Growing up in North Carolina, John White's instinct for news showed up early. One night his father, a pastor, forced the family to hide in a bedroom. But White peeked out the window to see a flaming cross burning in their yard. He has endured many instances of racial violence, but his parents taught White to answer racism with love.
A staff photographer for the Chicago Sun-Times, White is one of the most celebrated news photographers of our time. Not many newspaper photographers are forced to wear white gloves just to look at their own work, as he did when he viewed his images in the National Archives recently.
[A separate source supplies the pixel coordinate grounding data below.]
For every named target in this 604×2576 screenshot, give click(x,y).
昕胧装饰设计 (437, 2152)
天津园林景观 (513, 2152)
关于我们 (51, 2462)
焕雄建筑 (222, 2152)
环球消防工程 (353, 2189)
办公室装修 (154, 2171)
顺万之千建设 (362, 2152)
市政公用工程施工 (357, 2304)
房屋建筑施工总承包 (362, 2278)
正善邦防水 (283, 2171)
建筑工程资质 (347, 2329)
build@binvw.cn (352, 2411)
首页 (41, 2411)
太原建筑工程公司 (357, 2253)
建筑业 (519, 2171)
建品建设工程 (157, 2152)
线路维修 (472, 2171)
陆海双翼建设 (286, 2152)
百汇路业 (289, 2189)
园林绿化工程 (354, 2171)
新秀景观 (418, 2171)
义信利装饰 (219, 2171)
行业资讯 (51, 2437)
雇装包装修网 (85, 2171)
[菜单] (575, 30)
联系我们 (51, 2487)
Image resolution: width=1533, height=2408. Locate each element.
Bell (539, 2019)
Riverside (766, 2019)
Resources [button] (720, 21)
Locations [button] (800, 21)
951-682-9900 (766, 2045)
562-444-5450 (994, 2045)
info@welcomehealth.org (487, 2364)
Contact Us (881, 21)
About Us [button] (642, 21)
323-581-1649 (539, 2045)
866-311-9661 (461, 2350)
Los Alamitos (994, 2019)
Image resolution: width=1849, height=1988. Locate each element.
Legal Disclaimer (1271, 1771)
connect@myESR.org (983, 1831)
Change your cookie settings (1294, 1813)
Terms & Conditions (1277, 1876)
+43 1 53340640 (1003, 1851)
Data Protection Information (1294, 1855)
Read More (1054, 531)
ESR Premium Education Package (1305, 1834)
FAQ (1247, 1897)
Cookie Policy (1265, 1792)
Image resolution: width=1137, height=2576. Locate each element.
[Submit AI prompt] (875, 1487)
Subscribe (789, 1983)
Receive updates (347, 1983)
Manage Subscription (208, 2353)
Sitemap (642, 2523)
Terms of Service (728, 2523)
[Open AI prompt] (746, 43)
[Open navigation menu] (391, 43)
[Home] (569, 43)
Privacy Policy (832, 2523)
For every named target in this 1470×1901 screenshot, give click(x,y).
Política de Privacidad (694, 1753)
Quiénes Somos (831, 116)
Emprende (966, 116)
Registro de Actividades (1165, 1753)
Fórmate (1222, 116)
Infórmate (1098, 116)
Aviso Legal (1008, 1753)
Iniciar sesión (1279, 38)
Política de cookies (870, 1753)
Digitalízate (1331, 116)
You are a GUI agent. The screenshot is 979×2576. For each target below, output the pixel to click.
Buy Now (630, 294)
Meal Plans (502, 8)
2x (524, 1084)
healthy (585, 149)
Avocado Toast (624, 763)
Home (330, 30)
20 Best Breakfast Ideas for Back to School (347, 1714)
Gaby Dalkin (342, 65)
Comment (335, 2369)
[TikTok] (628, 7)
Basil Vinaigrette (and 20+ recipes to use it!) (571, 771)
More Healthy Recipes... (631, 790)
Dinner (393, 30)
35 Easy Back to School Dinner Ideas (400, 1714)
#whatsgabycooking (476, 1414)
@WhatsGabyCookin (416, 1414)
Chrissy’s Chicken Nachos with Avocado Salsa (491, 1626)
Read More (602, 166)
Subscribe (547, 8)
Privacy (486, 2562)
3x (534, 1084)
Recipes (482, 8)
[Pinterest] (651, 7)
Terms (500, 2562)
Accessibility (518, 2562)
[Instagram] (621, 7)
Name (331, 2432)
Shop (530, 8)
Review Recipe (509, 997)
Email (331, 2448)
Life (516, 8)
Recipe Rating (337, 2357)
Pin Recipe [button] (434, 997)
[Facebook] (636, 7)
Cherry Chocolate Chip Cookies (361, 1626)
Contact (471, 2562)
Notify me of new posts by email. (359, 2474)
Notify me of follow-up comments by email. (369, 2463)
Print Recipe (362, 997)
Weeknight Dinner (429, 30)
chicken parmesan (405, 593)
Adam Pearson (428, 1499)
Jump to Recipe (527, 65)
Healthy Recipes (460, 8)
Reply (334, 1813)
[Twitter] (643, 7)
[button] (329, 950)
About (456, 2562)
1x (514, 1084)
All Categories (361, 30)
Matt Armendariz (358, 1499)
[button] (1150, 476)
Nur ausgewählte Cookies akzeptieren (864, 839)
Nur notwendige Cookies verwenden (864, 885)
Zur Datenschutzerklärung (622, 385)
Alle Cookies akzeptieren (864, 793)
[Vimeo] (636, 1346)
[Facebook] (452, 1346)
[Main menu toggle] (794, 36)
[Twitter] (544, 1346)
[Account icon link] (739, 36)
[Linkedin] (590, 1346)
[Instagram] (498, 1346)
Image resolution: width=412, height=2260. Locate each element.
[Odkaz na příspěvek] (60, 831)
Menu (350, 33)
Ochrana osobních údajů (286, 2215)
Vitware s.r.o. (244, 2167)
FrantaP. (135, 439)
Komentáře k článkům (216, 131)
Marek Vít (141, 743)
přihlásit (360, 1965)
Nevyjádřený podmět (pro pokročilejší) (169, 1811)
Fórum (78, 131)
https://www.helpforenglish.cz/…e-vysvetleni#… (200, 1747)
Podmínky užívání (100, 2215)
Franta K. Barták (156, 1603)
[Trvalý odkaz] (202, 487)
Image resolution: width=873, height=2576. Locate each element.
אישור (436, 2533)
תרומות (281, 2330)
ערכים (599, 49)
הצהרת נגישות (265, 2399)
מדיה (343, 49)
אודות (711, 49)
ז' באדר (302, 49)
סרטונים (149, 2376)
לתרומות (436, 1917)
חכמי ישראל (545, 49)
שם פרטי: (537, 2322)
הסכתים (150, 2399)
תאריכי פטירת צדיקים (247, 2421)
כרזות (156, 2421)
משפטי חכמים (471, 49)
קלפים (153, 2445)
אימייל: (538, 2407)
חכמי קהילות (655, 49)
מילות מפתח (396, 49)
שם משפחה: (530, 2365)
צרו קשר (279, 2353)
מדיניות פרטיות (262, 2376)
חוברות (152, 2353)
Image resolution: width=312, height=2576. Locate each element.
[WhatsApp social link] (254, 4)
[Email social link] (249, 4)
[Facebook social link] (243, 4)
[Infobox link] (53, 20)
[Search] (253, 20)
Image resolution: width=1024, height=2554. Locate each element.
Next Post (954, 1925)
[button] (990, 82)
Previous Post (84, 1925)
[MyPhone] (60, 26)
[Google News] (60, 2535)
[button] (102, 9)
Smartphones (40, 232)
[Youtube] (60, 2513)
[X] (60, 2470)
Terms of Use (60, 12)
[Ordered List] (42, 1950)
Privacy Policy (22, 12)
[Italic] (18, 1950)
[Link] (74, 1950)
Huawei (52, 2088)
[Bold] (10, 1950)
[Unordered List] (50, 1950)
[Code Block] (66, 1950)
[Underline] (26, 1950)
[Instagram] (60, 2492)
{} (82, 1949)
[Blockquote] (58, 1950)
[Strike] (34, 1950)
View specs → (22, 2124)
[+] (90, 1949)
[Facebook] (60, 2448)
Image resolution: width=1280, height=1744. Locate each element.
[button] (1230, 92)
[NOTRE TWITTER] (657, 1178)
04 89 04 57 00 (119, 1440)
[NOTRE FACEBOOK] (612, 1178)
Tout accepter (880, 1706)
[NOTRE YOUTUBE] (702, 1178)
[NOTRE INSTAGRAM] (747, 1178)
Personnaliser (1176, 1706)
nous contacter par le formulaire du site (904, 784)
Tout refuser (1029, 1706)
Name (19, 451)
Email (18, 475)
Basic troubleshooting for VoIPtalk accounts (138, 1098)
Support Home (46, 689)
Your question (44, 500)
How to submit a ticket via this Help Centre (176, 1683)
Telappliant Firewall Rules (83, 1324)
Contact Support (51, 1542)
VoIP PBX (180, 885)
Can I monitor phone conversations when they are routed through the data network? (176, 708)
His career spans four decades, covering life's common moments as well as important national issues. White received the Pulitzer Prize for Feature Photography in 1982. He has more than 300 awards to his name and has taught workshops in 14 countries. "Thanks to God, I've seen the world," he says.
Of all White's accomplishments, perhaps one assignment that stays with him most is a picture he never took. As a young photographer in North Carolina, he was scheduled to photograph Martin Luther King Jr. It was an unprecedented opportunity to meet his hero. But King made a last-minute schedule change and went to Memphis instead. King was assassinated later that day.
During his career, White has worked out questions about injustice with his camera and his faith. "In God's plan, all things work together. At times I don't see that," White admits. "I just have to be faithful."
White uses his camera to celebrate life and culture. "I like pictures that make the heart smile." "Portrait of Black Chicago," an essay on the daily lives of African Americans, is now part of the National Archives. He published two books of photos on the life of Chicago's beloved Roman Catholic Cardinal Joseph Bernardin. And on a trip with Jesse Jackson to South Africa, he took exclusive photographs of Nelson Mandela after his release from prison.
White's standards for his photography are as lofty as they are simple. "I want to see through the eyes of God," he explains. But his standards for his spiritual life are even higher. He quotes his late friend: "Bernardin said, 'The greatest desire of my life is to have a deep intimacy with the Holy Spirit and to see Jesus face to face.' I share that with him."